ROCHESTER, Minn. - Health experts are concerned the current pause on administering the Johnson & Johnson vaccine will make more people hesitant to get vaccinated.
The pause comes as six women were found to have rare blood clots possibly associated with J&J vaccines.
Olmsted County Public Health says blood clots from the vaccine are extremely rare. So far only six out of around 7.5 million people who have received the J&J vaccine have been impacted.
However, if you were vaccinated from three days to three weeks ago and are experiencing severe head, abdominal or leg pain or shortness of breath there may be cause for concern. So far the blood clots have only been found in women ages 18 to 48.
Dr. Melanie Swift with Mayo Clinic does say catching the rare and unusual blood clots should actually inspire confidence in the vaccine process since the issue was pinpointed so early and so quickly.
She explained, “Thinking deeply about this should bolster vaccine confidence but inevitably there will be people who focus on the negative outcomes and so I just hope we can keep people aware of the message that this really does emphasize that there is a safety net and it does catch things early.”
If it’s been a month since you’ve received the J&J vaccine health officials don’t believe you’re at risk.
There have been no cases confirmed in Minnesota at this point but public health and Mayo Clinic have been working to educate the community to prevent misinformation and vaccine hesitancy.
Public health director Graham Briggs explained how staff have been working with the community for months, “to hear back about concerns or hesitancy or confidence in vaccine or if there are issues that are coming up.
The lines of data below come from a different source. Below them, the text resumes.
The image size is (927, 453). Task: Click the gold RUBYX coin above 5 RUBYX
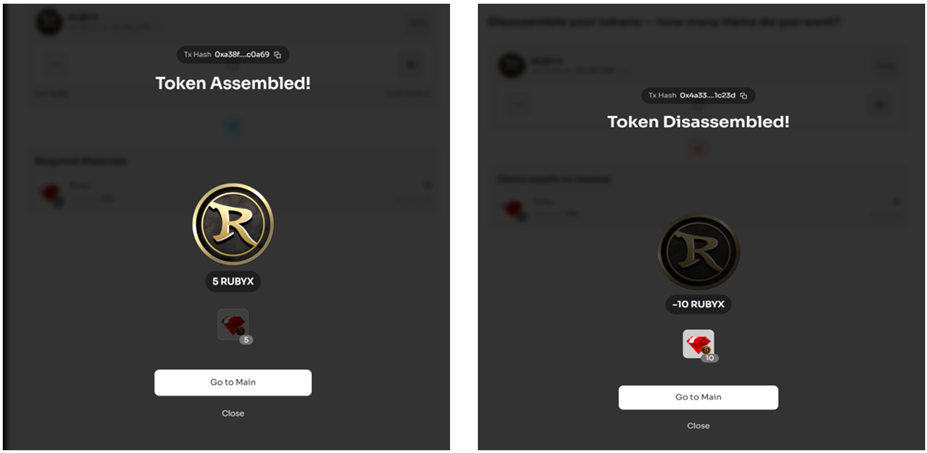(232, 223)
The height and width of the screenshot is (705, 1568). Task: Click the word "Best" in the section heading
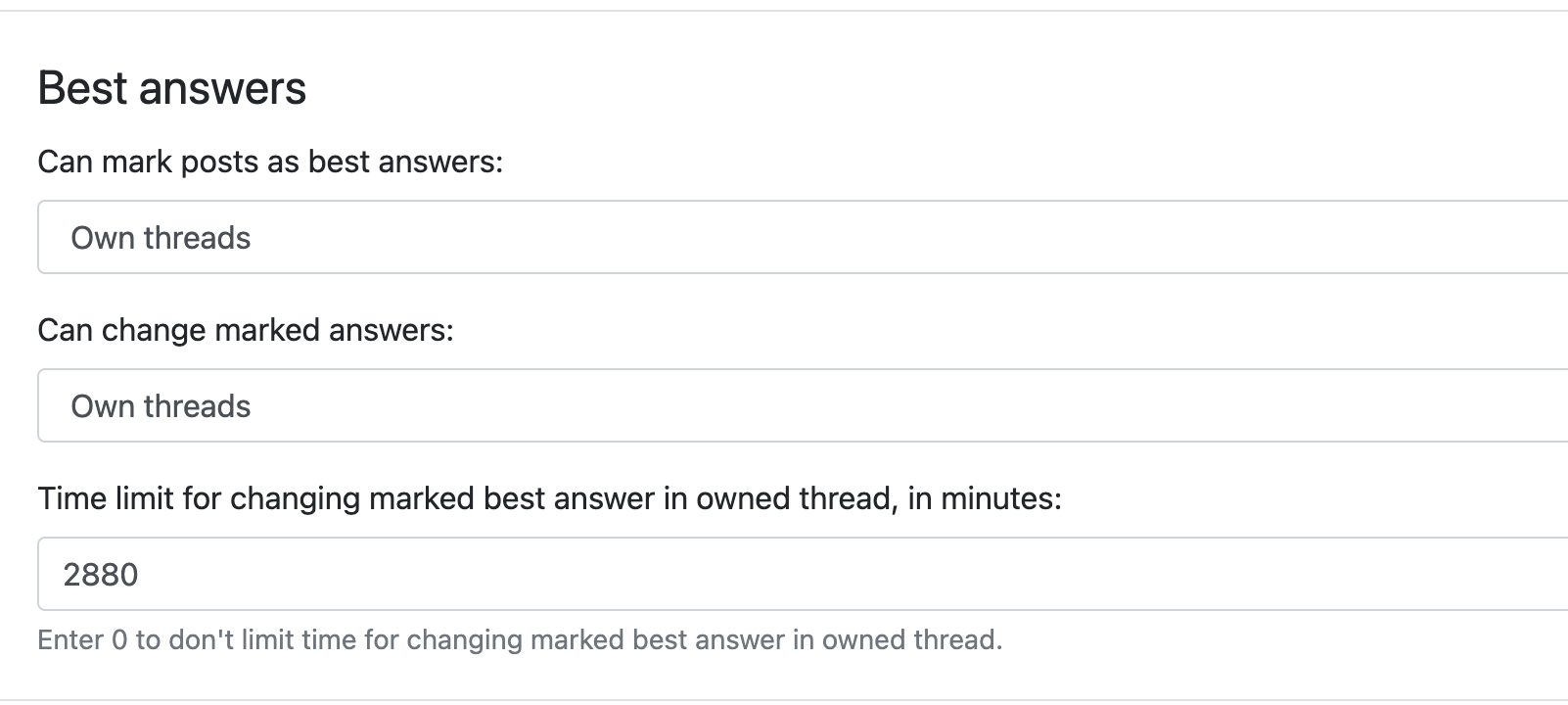(82, 88)
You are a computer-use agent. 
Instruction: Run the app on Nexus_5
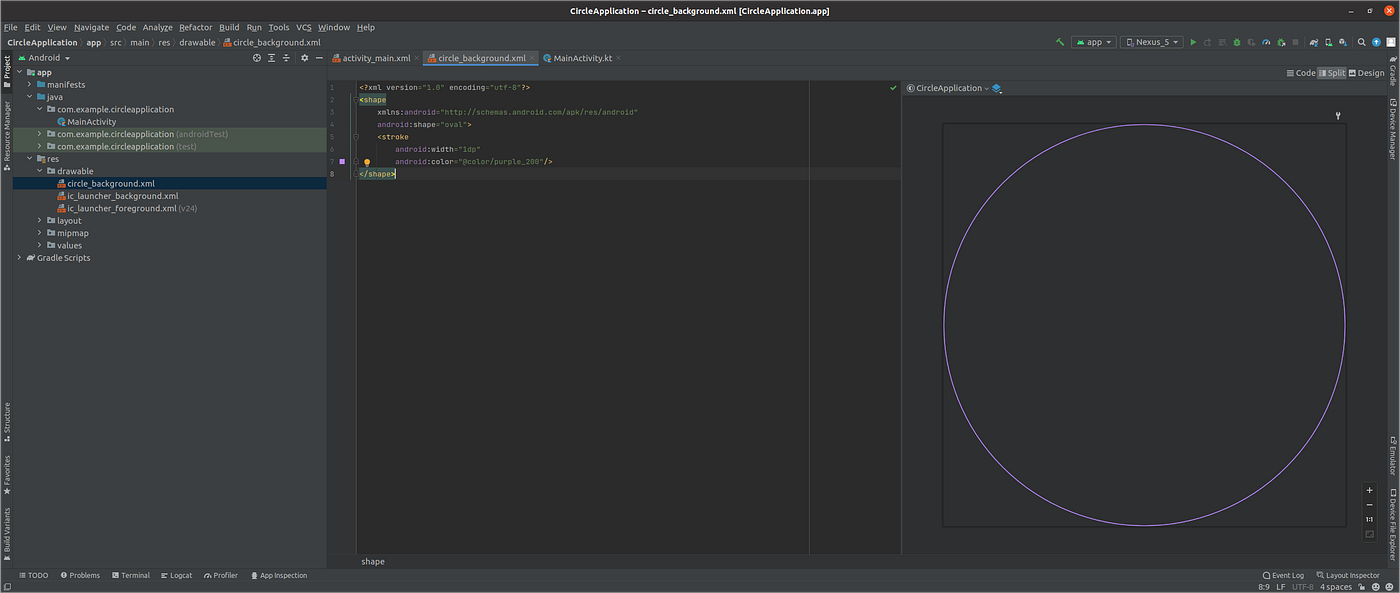(x=1193, y=41)
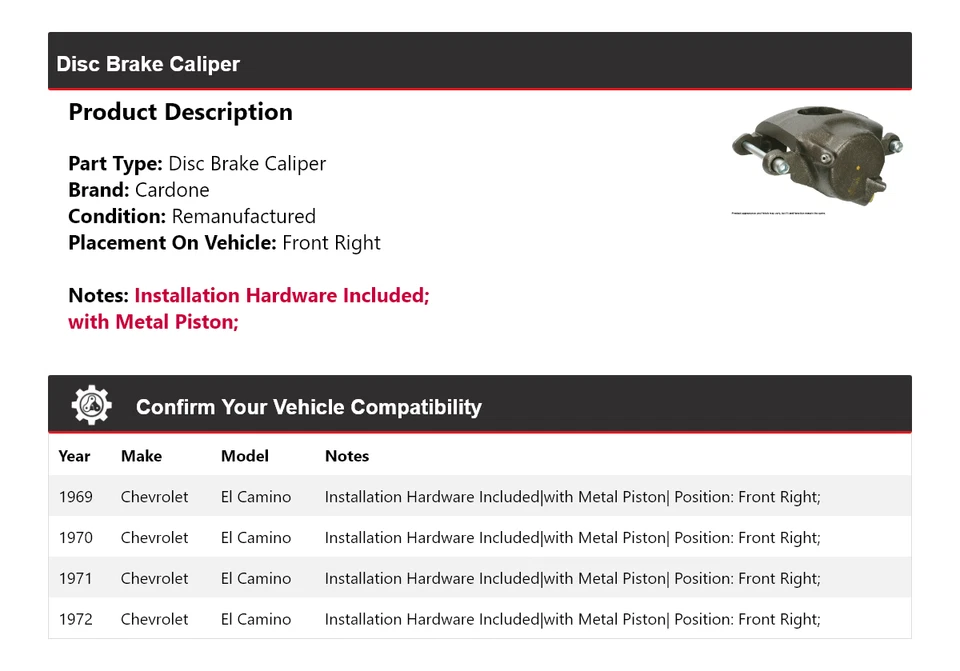
Task: Open the brake caliper product image
Action: click(817, 159)
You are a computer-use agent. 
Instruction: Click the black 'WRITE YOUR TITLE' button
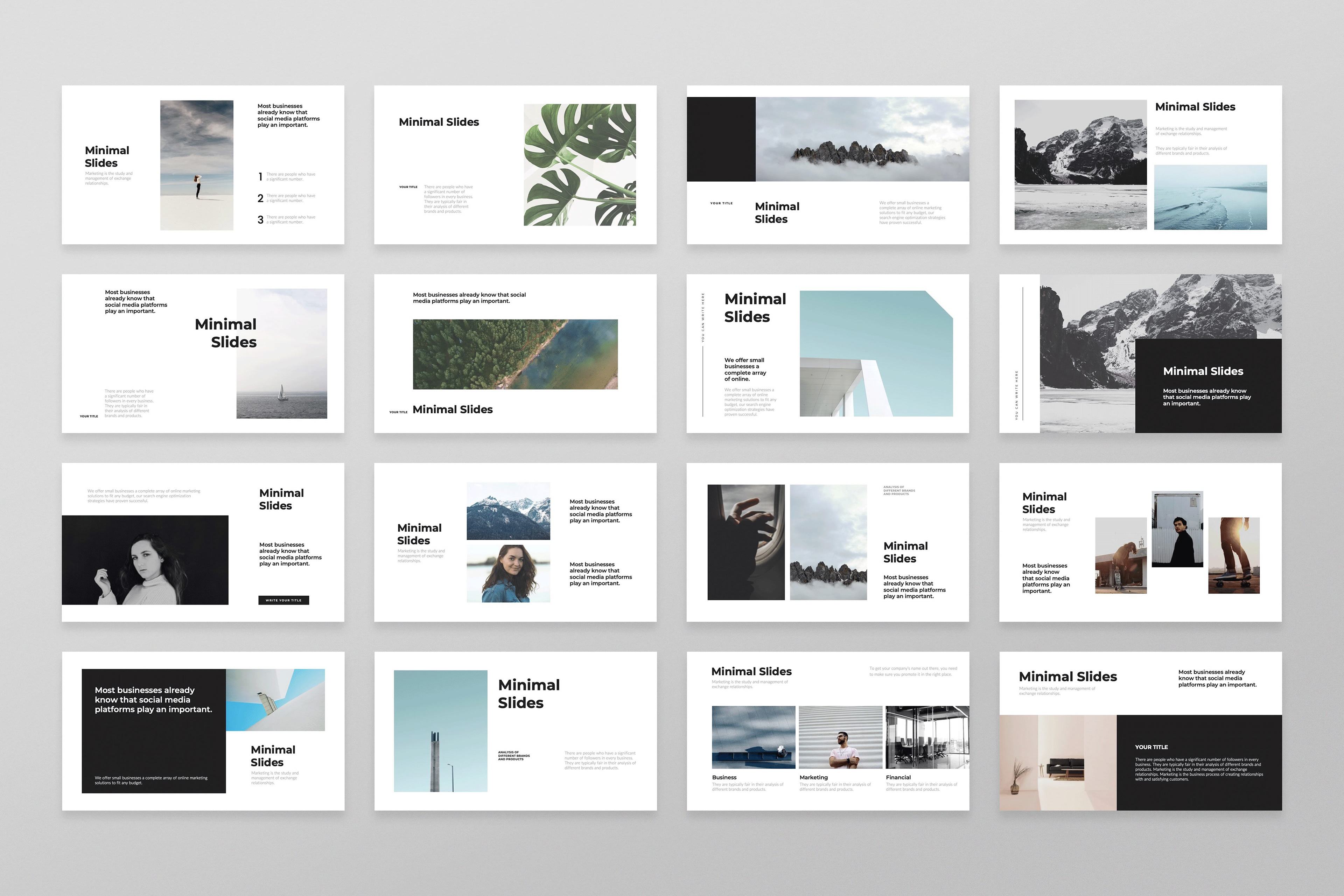284,600
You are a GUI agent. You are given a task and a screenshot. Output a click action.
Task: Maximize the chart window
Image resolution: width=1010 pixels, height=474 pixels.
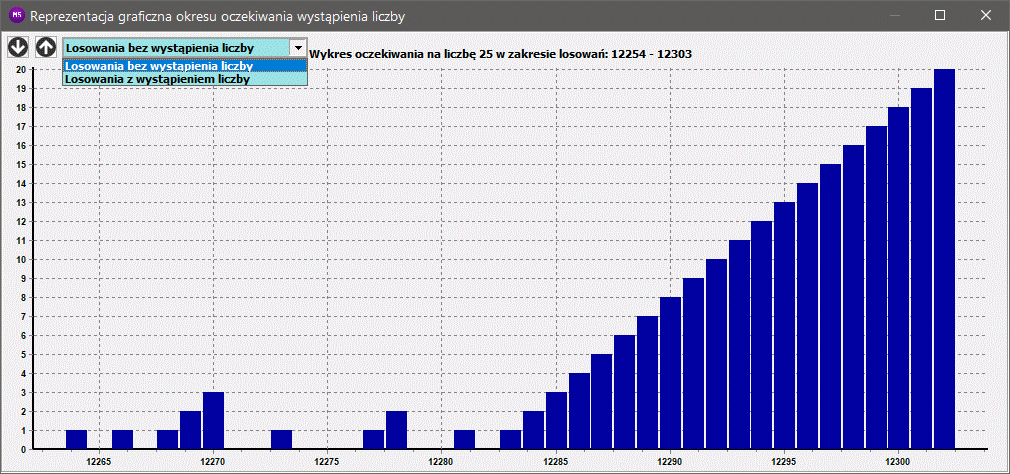point(939,16)
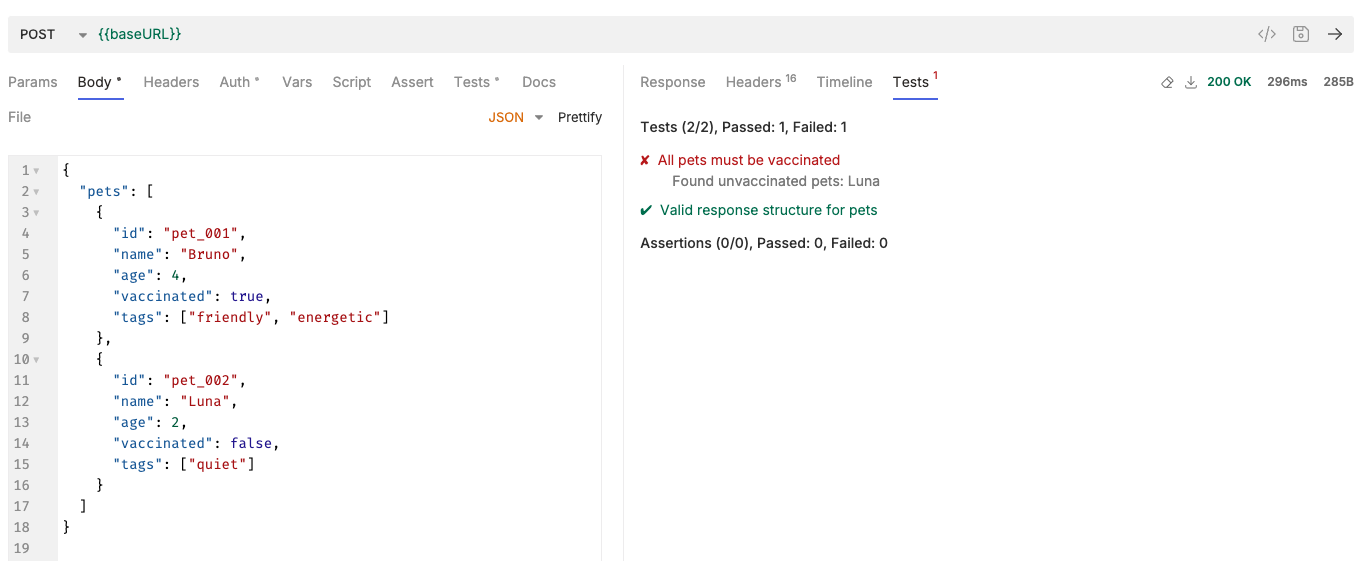Open the generate code icon
Screen dimensions: 1363x561
[x=1266, y=34]
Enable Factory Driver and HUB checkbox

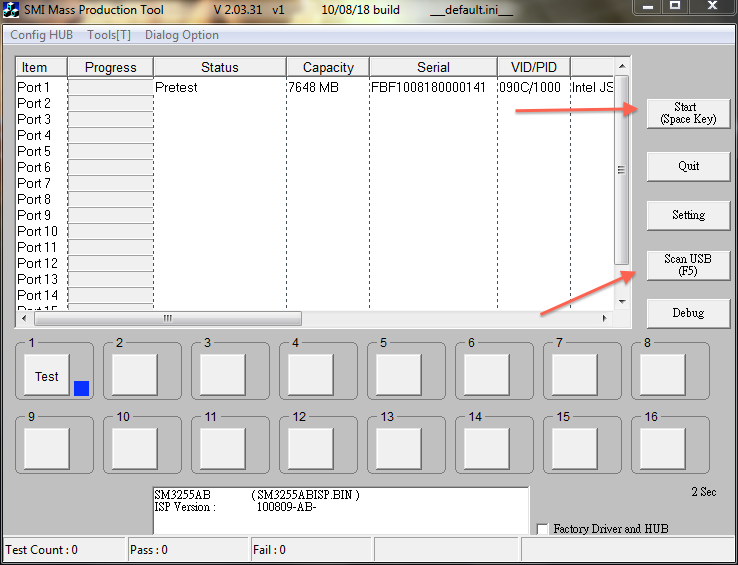pyautogui.click(x=543, y=529)
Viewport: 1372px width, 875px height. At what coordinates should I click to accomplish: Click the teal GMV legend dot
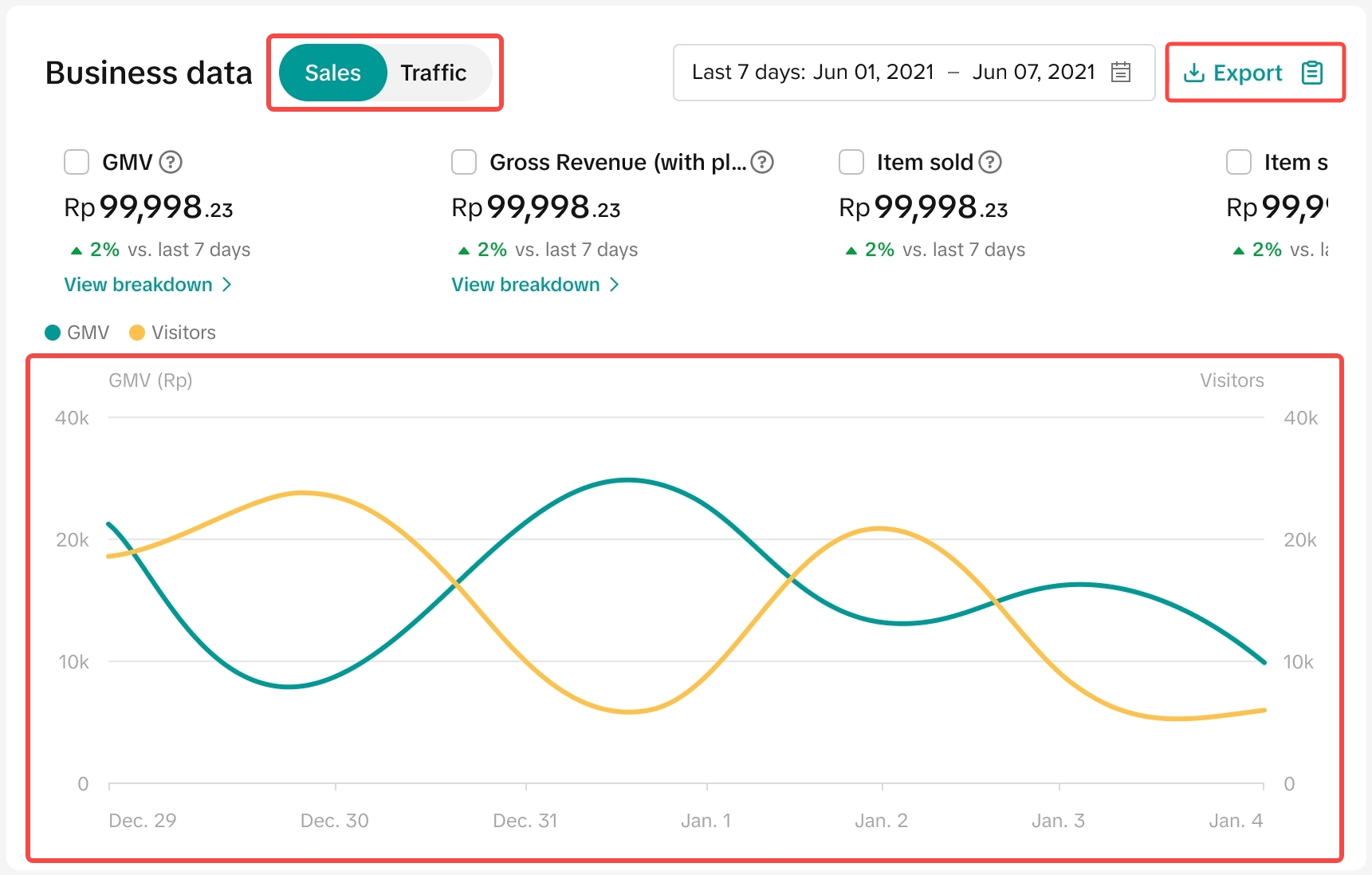[x=53, y=333]
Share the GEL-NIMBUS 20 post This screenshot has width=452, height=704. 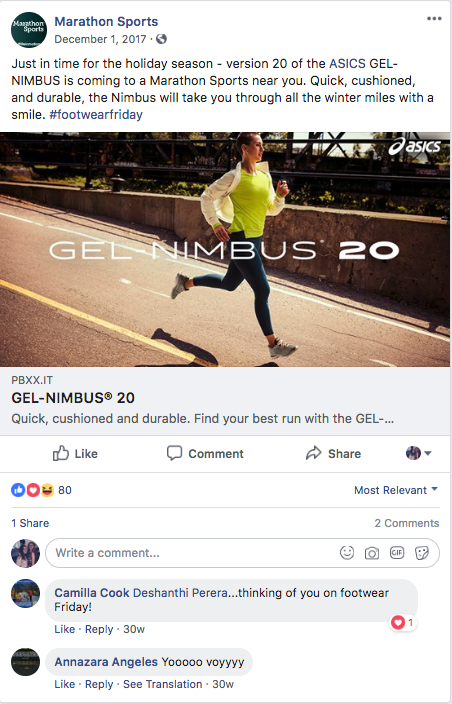pyautogui.click(x=333, y=453)
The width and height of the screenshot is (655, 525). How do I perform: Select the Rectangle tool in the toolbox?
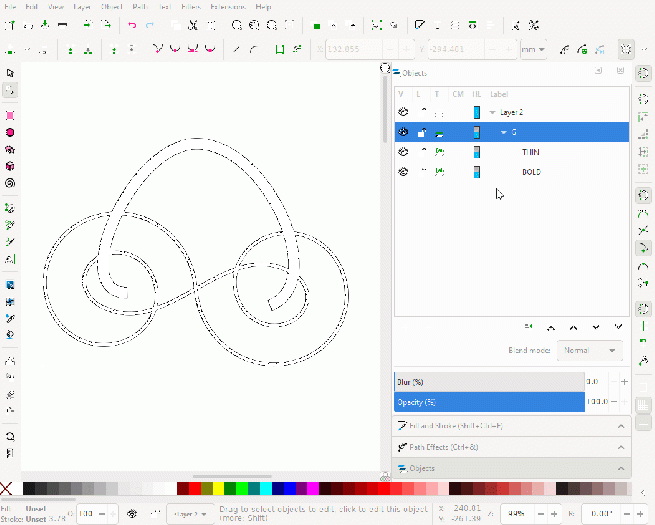[x=10, y=115]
I know we're not hearing back about individuals who have had symptoms or anything like that and we're providing this message about the pause on Johnson and Johnson as well as part of our education and outreach in the community too.”
For the time being Mayo Clinic says the health system has been able to switch out the J&J vaccine for the Pfizer or Moderna for specific scheduled events.
The CDC has yet to make an announcement on when, or if, the Johnson and Johnson vaccine will resume.